Watertown Speedway was a 1/2 mile dirt oval raceway located at the Jefferson County fairgrounds in Watertown, New York.

==History==
Auto racing was first presented at the former horse track located on Coffeen St in 1936 and again in 1940, when the Jefferson County Fair featured sprint car races sanctioned by the American Automobile Association. In 1949, the Fair introduced the International Midget Auto Racing Association, which returned for two additional shows the same year.

==Adirondack Stock Car Club==
In 1951, Brewerton and Vernon Speedway promoter Al Richardson bought stock cars to Watertown for the first time, but by the end of that year, George Clark and George “Bud” Herbert, owners of the Edgewood Speedway in nearby Alexandria Bay took over promotion. Races at both tracks were sanctioned by the Adirondack Stock Car Club (ASCC), an organization of local car owners and drivers organized by Al Mosher. Club champions were determined by combined points earned from both racetracks.

In 1955, Herbert and Clark began construction of Adventure Town amusement park to replace the Edgewood racetrack. The ASCC continued plans to race at the Watertown Fairgrounds track in 1955, and Tony Costanzo took over as race promotor. Unfortunately, low attendance and financial difficulties resulted in the season being cancelled after only 7 events.

ASCC champions were Don June (1951), Andy Rae (1952), Bobby Miller (1953), Allen Shirley (1954), and Tiny Benson (1955). Benson made six appearances in the NASCAR Grand National Series (predecessor of the NASCAR Cup Division) from 1958 to 1959.

==Northern Stock Car Club==
In 1955 Howard Rowe and Douglas Atkinson promoted the Star-Lit Park Speedway, a mile and a half European style dirt road course that was built by Fred Kleemeier on outer Washington Street in Watertown, NY. It hosted only one event in 1955, headlined by the "new cars" (less than three years old) from the Buffalo, New York, based Circuit of Speed, Inc. The facility closed because of severe dust problems. The following year, Rowe and Atkinson turned their efforts toward racing at the county fairgrounds.

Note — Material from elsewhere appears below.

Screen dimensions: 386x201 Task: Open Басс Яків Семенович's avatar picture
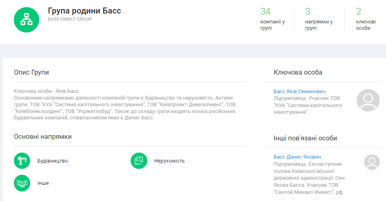(368, 100)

In the book The Legends of Watertown Speedway, author David Stoodley writes: "In January 1956, several prominent Watertown area enthusiasts decided that something should be done about forming an organization to promote the return of stock car racing to Watertown and the north country. In a meeting held on March at the Watertown YMCA, seventeen men gathered and successfully organized the Northern Stock Car Club (NSCC). Officers elected were Douglas Atkinson, president; Howard Rowe, secretary/treasurer and Lloyd Smith, Austin Kilburn and Carl Walts as vice-presidents.

At a later meeting, according to Stoodley, the NSCC became a corporation. Stoodley noted that in April 1956 the NCSS signed a lease with the City of Watertown for $101.50 per week for use of the Jefferson County Fairgrounds track. The first race at the speedway was held on Sunday afternoon on May 15. The races were switched to Saturday night by the end of June. The speedway continued in operation for two decades.

Because of its close proximity to the Canada–US border, many drivers competed at the Kingston Speedway on Friday nights. The same rule book was used by both racetracks.

Track Champions were George Mahaffy, Bob Zeigler (3), Dutt Yanni, Dell Crill, Dick May, Frank André (2), Neal Tooley, Fred Gibson, Tony Blake, Chubby LeRoux (2), Gary Reddick (2), Guy Robinson (2), and Bud Hinman. Zeigler, May, André, Reddick and Robinson along with ASCC champion Don June have all been inducted into the Northeast Dirt Modified Hall of Fame. André, Gibson and Blake were inducted into the Kingston-District Sports Hall of Fame. Yanni was inducted into the Oswego Speedway Hall of Fame.

May went on to compete in 185 races in the NASCAR Cup division between 1967 and 1985. May’s car owner and crew then began to mentor a new driver, Bob McCreadie, who went on to be inducted into the Lowe's Motor Speedway Walk of Fame, the Northeast Dirt Modified Hall of Fame, and the Eastern Motorsport Press Association Hall of Fame. McCreadie is the father of former NASCAR driver and current World of Outlaws and Lucas Oil Late model driver Tim McCreadie.

A 6 cylinder Late Model Division was started in 1965. Division champions were Jim Armstrong, Charlie Baker, Dick Lappan, Dave Clark, Ally Amell, Gordon Dobbins (2), Jim Clark, Bill Eisele, and Jeff Walts.

Through the 1960s, Rowe and Atkinson joined race director Ira Vail in promoting the New York State Fair Championship.

By the spring of 1975, racing operations had moved to the Can-Am Speedway in La Fargeville. Rowe and Atkinson along with fellow area promoters Tom Coughlin, and Bob Thurston were honored in 1996 by the Northeast Dirt Modified Hall of Fame for their contributions.